## TEXT BLOCK
★ ★ ★ ★ ★

Dissociation Constants for Acids (HSC SSCE Chemistry): Revision Notes

Dissociation Constants for Acids

Introduction to acid dissociation constants

When weak acids dissolve in water, only a small proportion of the acid molecules ionise. This creates an equilibrium between the un-ionised acid molecules and the ions produced. The extent of this ionisation can be quantified using a special equilibrium constant called the acid dissociation constant, represented by the symbol $K_a$.

The general equation for a weak acid ionising in water is:

$\text{HA(aq)} + \text{H}_2\text{O(l)} \rightleftharpoons \text{H}_3\text{O}^+\text{(aq)} + \text{A}^-\text{(aq)}$

where HA represents any weak acid and A⁻ represents its conjugate base.

★ ★ ★ ★ ★

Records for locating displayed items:
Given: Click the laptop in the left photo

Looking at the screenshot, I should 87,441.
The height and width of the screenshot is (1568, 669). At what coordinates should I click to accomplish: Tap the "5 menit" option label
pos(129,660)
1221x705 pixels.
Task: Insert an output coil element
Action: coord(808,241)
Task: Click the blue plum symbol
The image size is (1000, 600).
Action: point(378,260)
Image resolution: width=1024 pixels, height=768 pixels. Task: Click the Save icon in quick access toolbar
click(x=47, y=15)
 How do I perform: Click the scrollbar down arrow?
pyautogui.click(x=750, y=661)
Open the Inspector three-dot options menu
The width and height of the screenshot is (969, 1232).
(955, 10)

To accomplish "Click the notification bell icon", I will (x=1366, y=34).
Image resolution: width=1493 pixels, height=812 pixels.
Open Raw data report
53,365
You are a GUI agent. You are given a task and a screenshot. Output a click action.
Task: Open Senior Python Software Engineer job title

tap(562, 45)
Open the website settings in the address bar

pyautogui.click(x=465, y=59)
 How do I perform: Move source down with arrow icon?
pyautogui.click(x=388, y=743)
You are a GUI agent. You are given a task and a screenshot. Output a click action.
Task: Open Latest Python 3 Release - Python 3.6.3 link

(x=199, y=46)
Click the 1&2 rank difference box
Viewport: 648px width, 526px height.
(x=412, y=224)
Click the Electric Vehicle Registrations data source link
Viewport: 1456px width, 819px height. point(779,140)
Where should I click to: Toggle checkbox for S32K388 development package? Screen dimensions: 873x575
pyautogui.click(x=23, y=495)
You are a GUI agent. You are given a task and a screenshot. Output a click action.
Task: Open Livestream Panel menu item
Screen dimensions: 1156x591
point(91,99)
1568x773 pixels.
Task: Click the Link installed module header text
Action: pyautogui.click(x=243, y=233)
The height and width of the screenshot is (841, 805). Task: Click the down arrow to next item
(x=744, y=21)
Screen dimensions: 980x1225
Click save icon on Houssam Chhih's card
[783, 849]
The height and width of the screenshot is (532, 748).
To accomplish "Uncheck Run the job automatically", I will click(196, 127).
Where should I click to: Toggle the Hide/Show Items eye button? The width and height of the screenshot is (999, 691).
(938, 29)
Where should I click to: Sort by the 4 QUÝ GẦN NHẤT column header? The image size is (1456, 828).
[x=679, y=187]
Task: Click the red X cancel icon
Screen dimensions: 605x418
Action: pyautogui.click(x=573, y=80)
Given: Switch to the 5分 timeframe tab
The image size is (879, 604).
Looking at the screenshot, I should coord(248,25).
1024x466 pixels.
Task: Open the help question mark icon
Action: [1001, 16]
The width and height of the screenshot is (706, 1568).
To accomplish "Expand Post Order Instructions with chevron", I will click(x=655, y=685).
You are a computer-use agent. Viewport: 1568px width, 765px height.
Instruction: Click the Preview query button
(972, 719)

★ ★ ★ ★ ★

## GIVEN TASK
Write the next part of the revision notes on acid dissociation constants, starting right after their last sentence.

## IN RESPONSE
The equilibrium expression for weak acids

The acid dissociation constant expression follows the standard equilibrium format. For the general weak acid equation above, the equilibrium expression is:

$K_a = \frac{[\text{H}_3\text{O}^+][\text{A}^-]}{[\text{HA}]}$

Understanding the magnitude of $K_a$

The size of the acid dissociation constant tells us about the strength of the acid:

• Large $K_a$ values (close to 1 or greater): Strong acids that ionise almost completely in water. The numerator (products) is much larger than the denominator (reactants).
• Small $K_a$ values (much less than 1): Weak acids that only ionise to a small extent. The denominator (reactants) is much larger than the numerator (products).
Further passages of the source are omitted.